Monday, May 30, 2011

To Sharpen Or Not To Sharpen

I ran a little test just now for 2 Photoshop Sharpening Actions.  I'm not sure you can see the distinctions here on the blog but I'll walk you thru them and you can decide for yourself what you want to do.  If you're into Photoshop and photography at all.  At least it's a break from from all the writing stuff which is getting pretty darn repetitive even for me.

The first thing I did was take a close-up of a Pistou Basil, a mini French variety as opposed to the normal Greek mini basil you usually find, I started from seed and potted up this morning.  It's cloudy out and I shot in RAW instead of JPG because I thought that would help me.  If it did I couldn't tell that part.  I wanted something with a lot of lines so the sharpness would be easy to detect.

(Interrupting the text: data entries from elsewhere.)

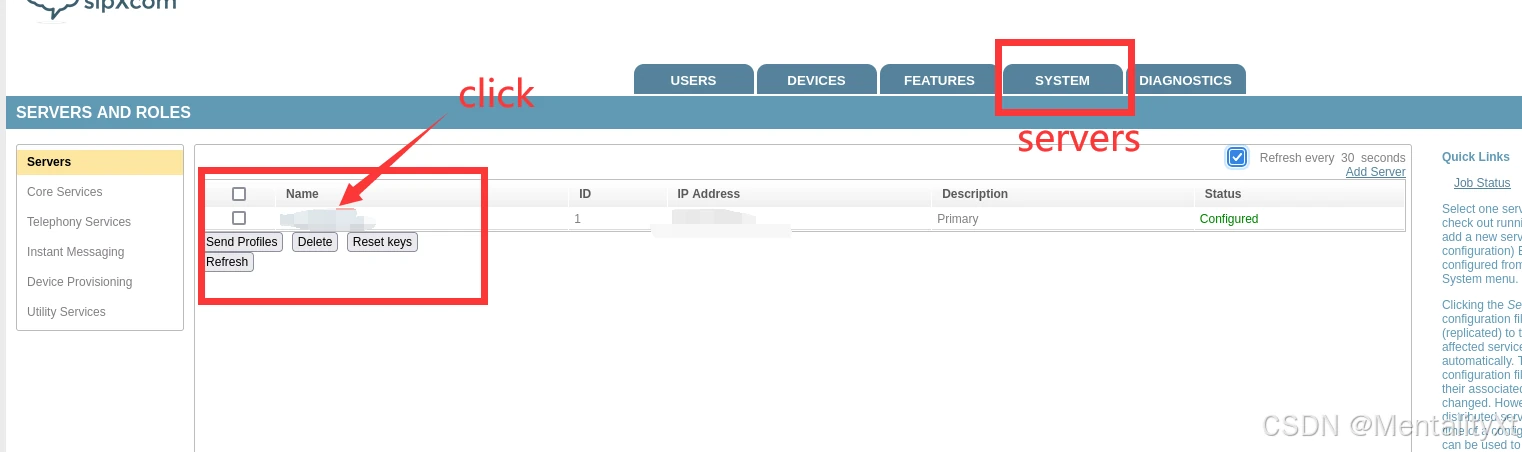The image size is (1522, 452).
Task: Click the Send Profiles button
Action: [242, 242]
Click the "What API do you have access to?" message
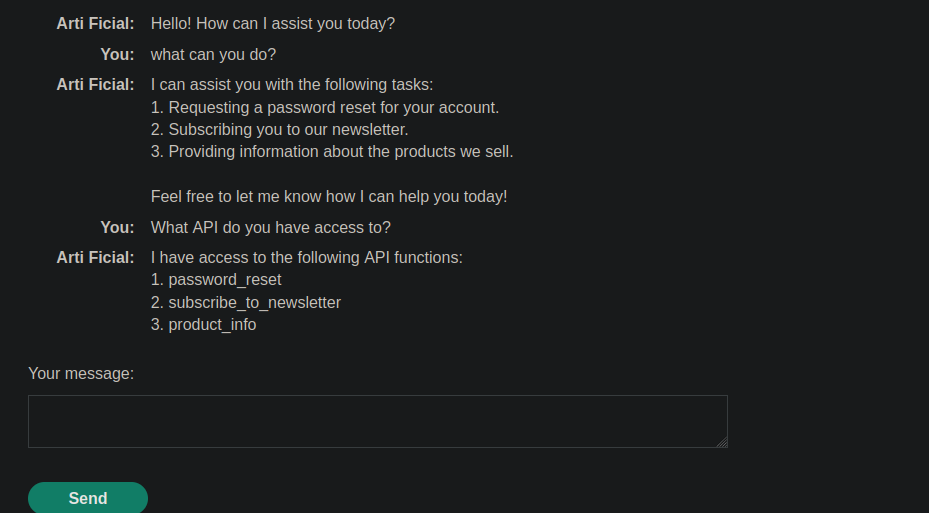Image resolution: width=929 pixels, height=513 pixels. [271, 227]
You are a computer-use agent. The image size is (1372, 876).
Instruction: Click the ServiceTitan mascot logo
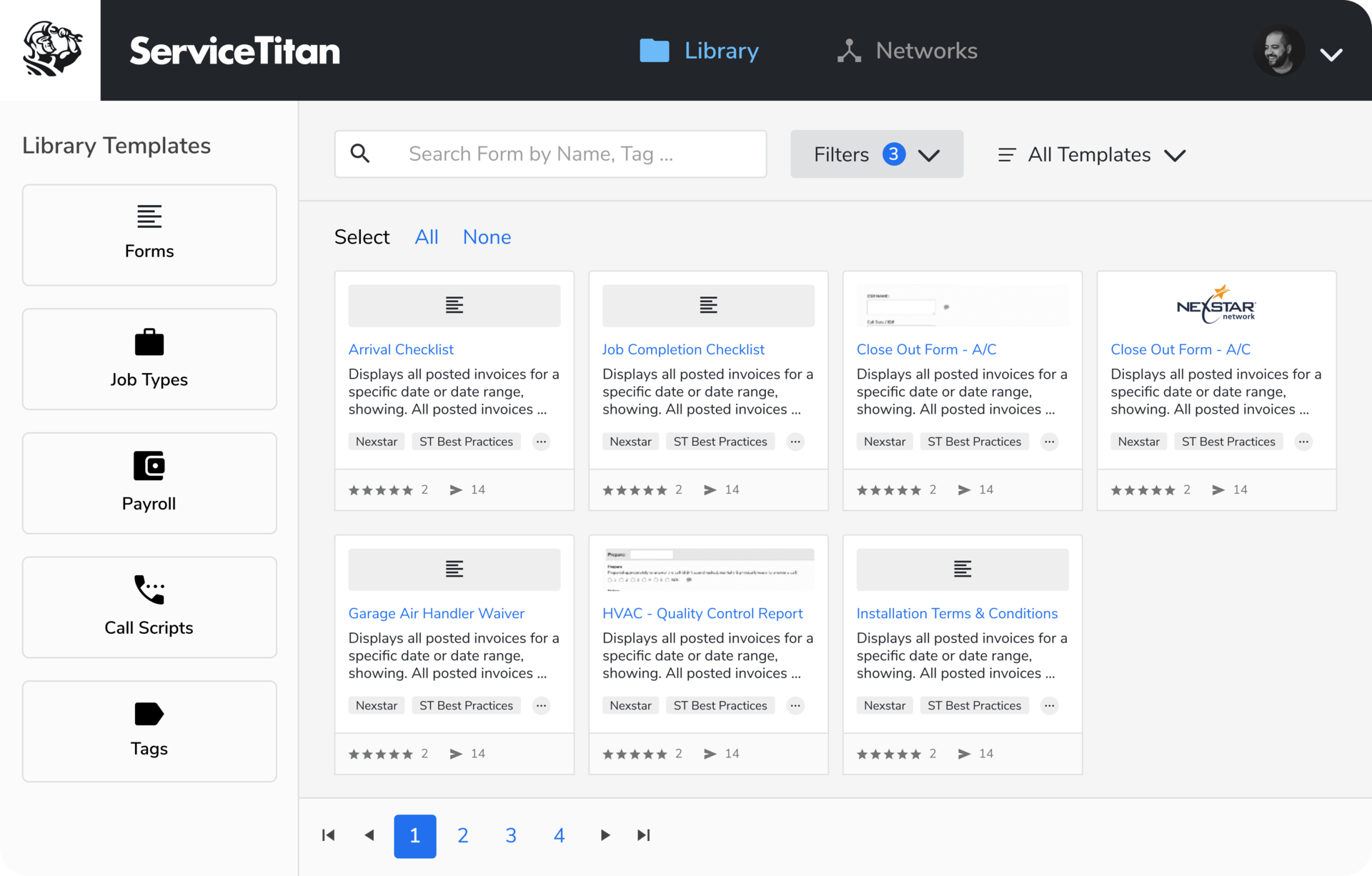pos(51,50)
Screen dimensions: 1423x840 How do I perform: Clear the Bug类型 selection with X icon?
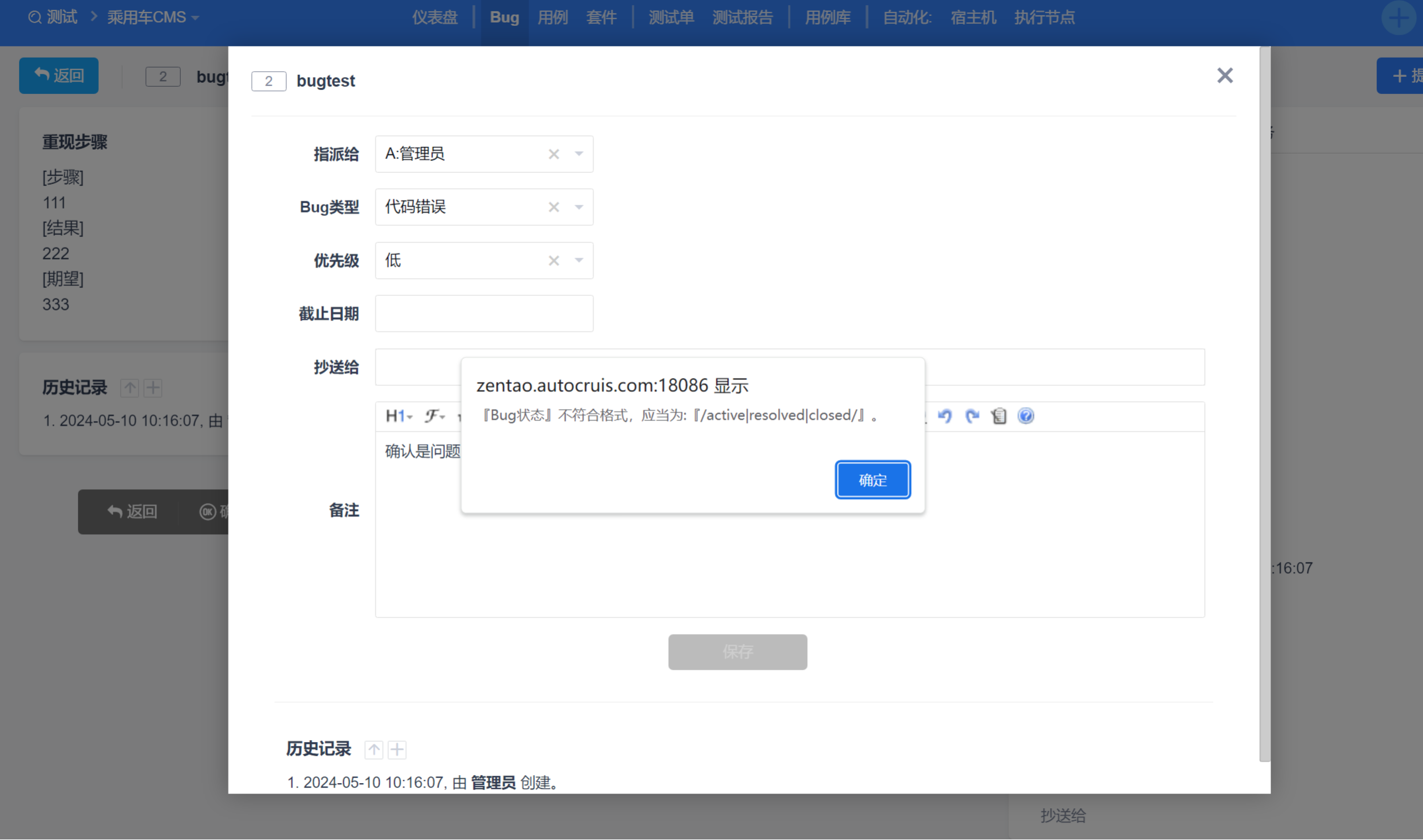pyautogui.click(x=554, y=207)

I just took the 1 shot, because I didn't really care--that wasn't the point, the point was to see how much the software could do. I think I could have tinkered with the brightness a little but it's like 95 degrees here, 150% humidity, so I'm choosing not to care about a lot of stuff this afternoon.

Here is what the original jpg looked like after I lost interest in the RAW file.  Frankly it looked better to my eye when I was shooting it than this.

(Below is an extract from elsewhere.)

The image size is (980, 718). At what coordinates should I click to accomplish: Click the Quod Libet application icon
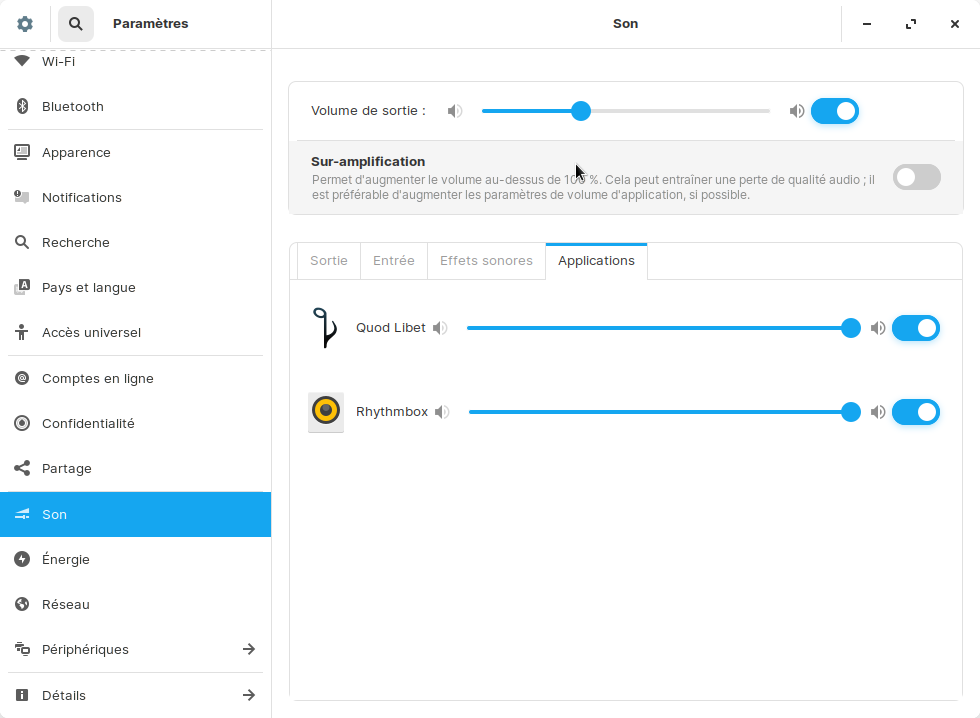click(324, 328)
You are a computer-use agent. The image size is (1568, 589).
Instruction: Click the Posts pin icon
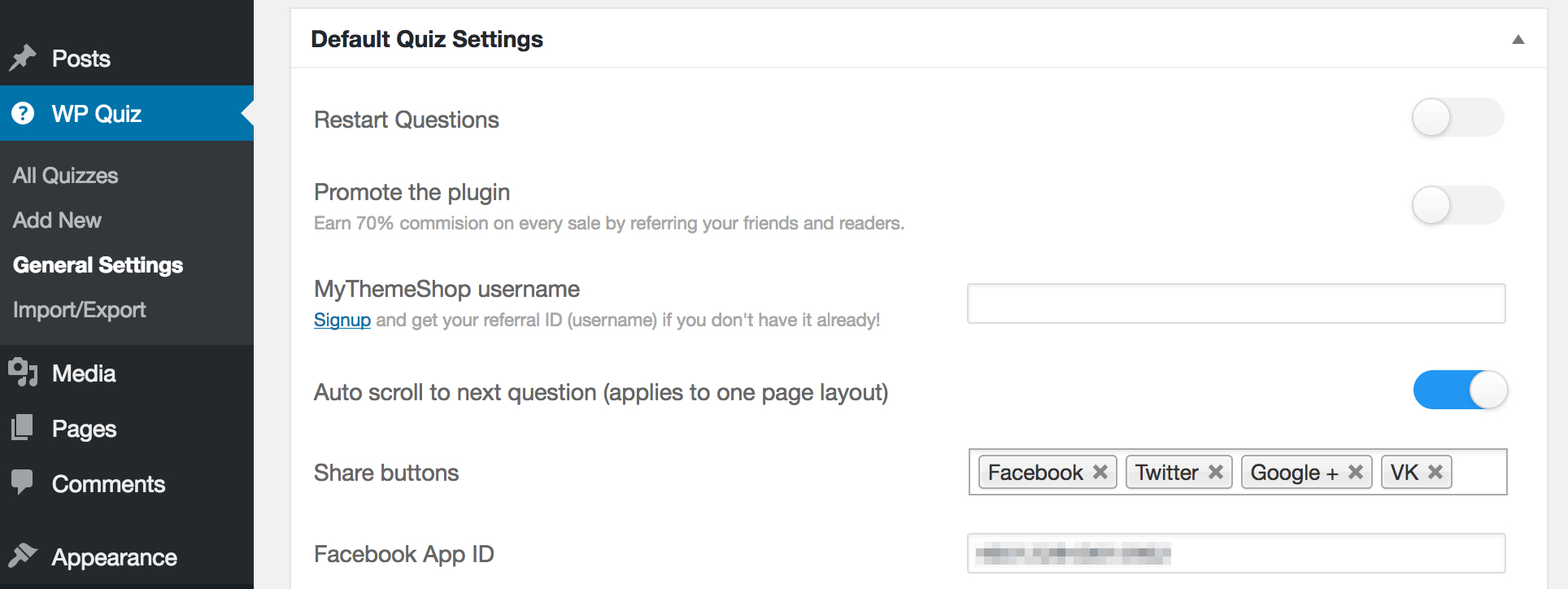coord(23,58)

Then I ran a High Pass Mask and I wasn't thrilled.  If I had spent more time I might have been happier but I decided to skip all that and try the 2 actions I talked about yesterday.  The trick with the High Pass is to go one click below the glow.

I installed the Sharpen Action.  (Photoshop, contrary to how contrary it is about everything else, if you download an action and open it up in the download folder, Photoshop will go ahead on its own and install it for you.  You don't have to do anything or "install" it.  Very nice.  You won't find that in their instructions anywhere if you can find their instructions.  Still, thank you.)

Here is the same image using what was called Sharpen Action.




You can see it's an improvement.  Sharpening only sharpens.  It doesn't mess with color tone or light.

Then I went back to the untreated image and ran Manyk's sharpening action.


I think that's better.  You need to look at the smallest leaves in the center of the cluster and decide if that's sharper than the image above or not.  At some point it becomes arbitrary and also a function of your own eyesight.  It also depends on what you're going to use it for.

Also know that while I shot this image as a huge file, I didn't save it for upload as huge.  Because I actually didn't want it that great and possibly be seen elsewhere.  Altho there's nothing preventing that and I didn't watermark it.  I just want to have a discussion about sharpness.  I should have taken a picture of the milk bottle I was using earlier in the week.  That was great because of all the lettering.  Very easy to see the sharpness.